TEKS BACAAN:
Istana Harus Bijak Menyikapi Harga Gas Industri

istimewa
JAMBITERBIT.COM, JAKARTA - PT Perusahaan Gas Negara Tbk (PGN) mengurungkan niat menaikkan harga gas komersial dan industri. Semestinya, harga baru gas mulai berlaku per 1 Oktober 2019. Penundaan kenaikan ini karena adanya keberatan para pengusaha.

Menanggapi hal ini Direktur Pusat Studi Kebijakan Publik (Puskepi) Sofyano Zakaria mengemukakan, pihak “Istana” atau pemerintah harus bijak menyikapi persoalan harga gas industri karena pada hakekatnya ini murni B to B.

Menurutnya, harga gas Industri harusnya ikuti harga pasar. Jadi pemerintah atau pihak istana tak perlu terlalu jauh ikut campur masalah B to B-nya bisnis gas industri.

DATA YANG TERSEDIA:
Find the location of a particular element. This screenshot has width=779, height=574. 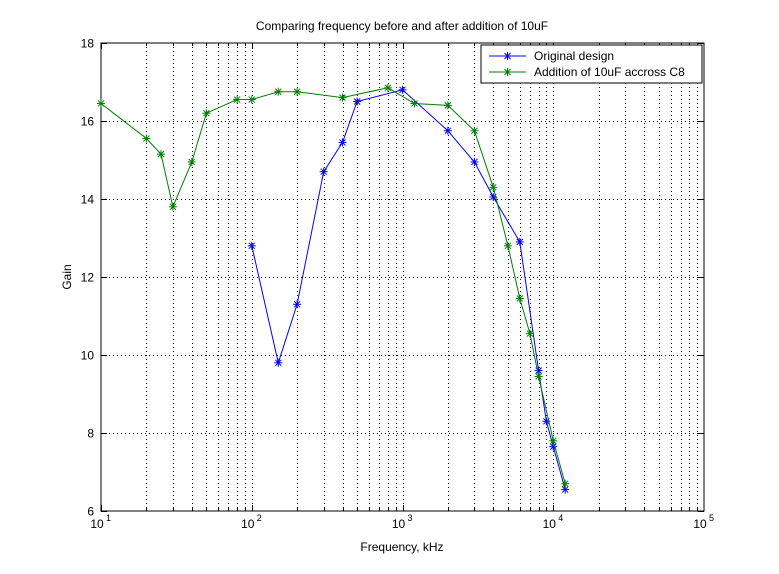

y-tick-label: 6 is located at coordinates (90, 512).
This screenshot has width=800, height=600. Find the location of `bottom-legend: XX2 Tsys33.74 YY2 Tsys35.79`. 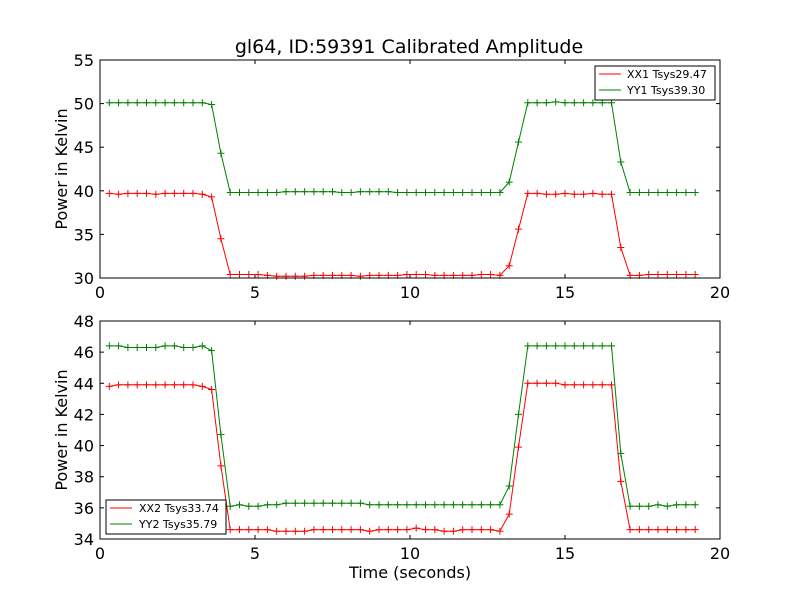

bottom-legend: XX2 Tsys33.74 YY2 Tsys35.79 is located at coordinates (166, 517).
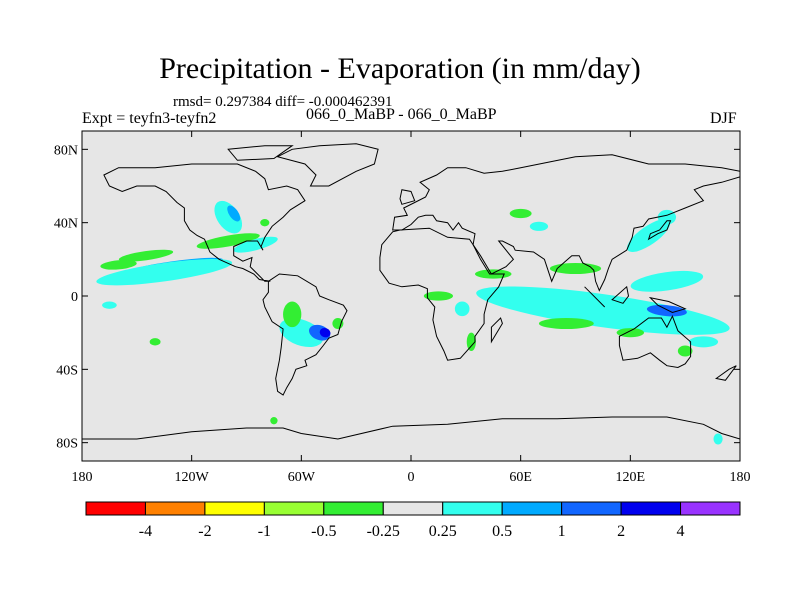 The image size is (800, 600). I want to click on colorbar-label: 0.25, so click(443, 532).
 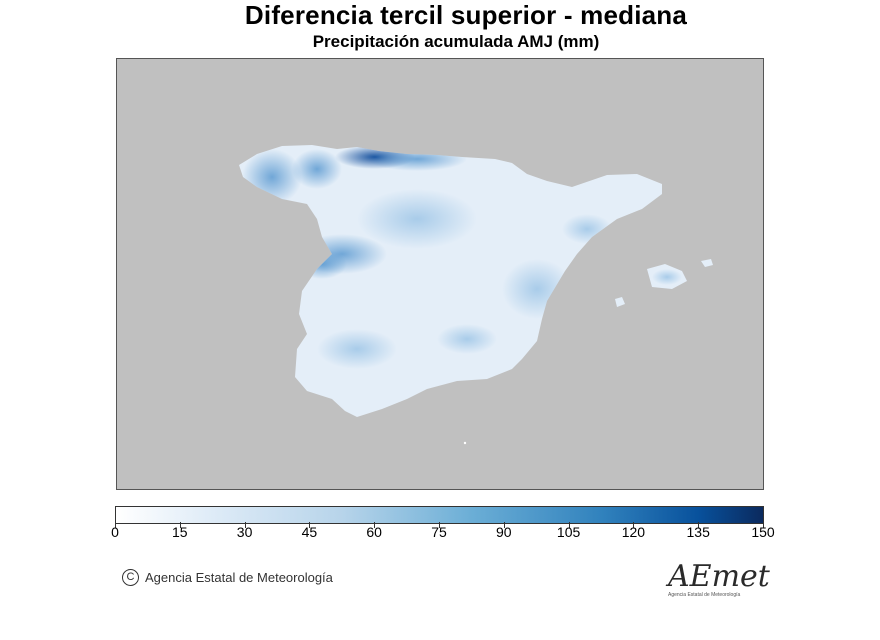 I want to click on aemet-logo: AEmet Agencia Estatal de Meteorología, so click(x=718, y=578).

SOAL LATIHAN:
- 1) Jawablah pertanyaan berikut berdasarkan teks bacaan tentang harga gas industri.
(a) Niat apa yang diurungkan oleh PT Perusahaan Gas Negara Tbk (PGN)?
(b) Mulai tanggal berapa harga baru gas semestinya berlaku?
(c) Menurut Sofyano Zakaria, harga gas industri harusnya mengikuti harga apa?
- 2) Kembalikan bagian teks bacaan tentang harga gas industri yang dimulai pada kata-kata yang memuat "Menanggapi hal ini" dan berhenti setelah kata-kata "murni B to B.".

HASIL TIAP SOAL:
- 1)
(a) Menaikkan harga gas komersial dan industri.
(b) 1 Oktober 2019.
(c) Harga pasar.

- 2)
Menanggapi hal ini Direktur Pusat Studi Kebijakan Publik (Puskepi) Sofyano Zakaria mengemukakan, pihak “Istana” atau pemerintah harus bijak menyikapi persoalan harga gas industri karena pada hakekatnya ini murni B to B.